I was posted onto a live audio gig last week where I got to use an elderly Yamaha 01V for the first time in about 8 years. Initially I had misgivings given how old the board is (launched in 1998 according to Wikipedia – tallies with memory) and how long it had been since I’d faced one in anger. As setup commenced I was pleasantly surprised at how easy it was to mix on this machine. Sure, I only had five live inputs to deal with, so it wasn’t exactly a full band mix; but I did need to pinch out two monitor mixes from house position.
I found myself quickly remembering where everything is, and some cute foibles about getting into the EQ and using more patience than with more modern desks, as quick adjustments on the rotary encoders often got misinterpreted and intended cuts come out as boosts, or vice-versa.
So how did it sound? Well, once I reminded myself of how the pre-amps can be rather noisy and sorted my gain structure out a little, my impression was that it sounded a little more harsh than more modern digital mixers. I didn’t seem to need nearly as much gain on the pre-amps as I’m used to with other systems, and I had to be careful too because there doesn’t seem to be as much headroom in the main mix bus as I’d been used to. But the compression and EQ all did what they were supposed to, and even the on-board reverb sounded surprisingly good with a few tweaks here and there to warm it up a bit.
In the indoor confines of a darkened sound booth, the monochrome LCD was a joy to use too – I could see it at pretty much any normal angle and didn’t struggle to read it at all.

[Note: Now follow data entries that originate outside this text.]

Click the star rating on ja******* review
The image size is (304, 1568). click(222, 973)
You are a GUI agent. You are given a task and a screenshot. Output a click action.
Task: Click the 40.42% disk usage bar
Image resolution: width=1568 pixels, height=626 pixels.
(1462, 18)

Flipping between layers to set main, monitor and effects mixes was a pleasure, as was the continual access to the “Return 1” ON/OFF button so I could switch off the reverb when the artist talked rather than sang. All the moving faders jumped to their correct positions without fuss – a testament to build quality and good hygiene by previous users!
All in all I was surprised at how little I actually focussed on the machine and just got on with the job. The raw simplicity of the device compared with the workflow of, say, a Behringer X32 compact to get the same work done was striking – I think other manufacturers could learn a lot from those early days of keeping key things available at a single button-push.
It’s amazing how far we’ve come since the launch of the 01V in terms of raw sound quality and user-interfacing, but I was stunned at how genuinely useful this board was in a real-world gigging situation. I won’t let the thought of using one scare me again, so long as it’s been reasonably well looked after.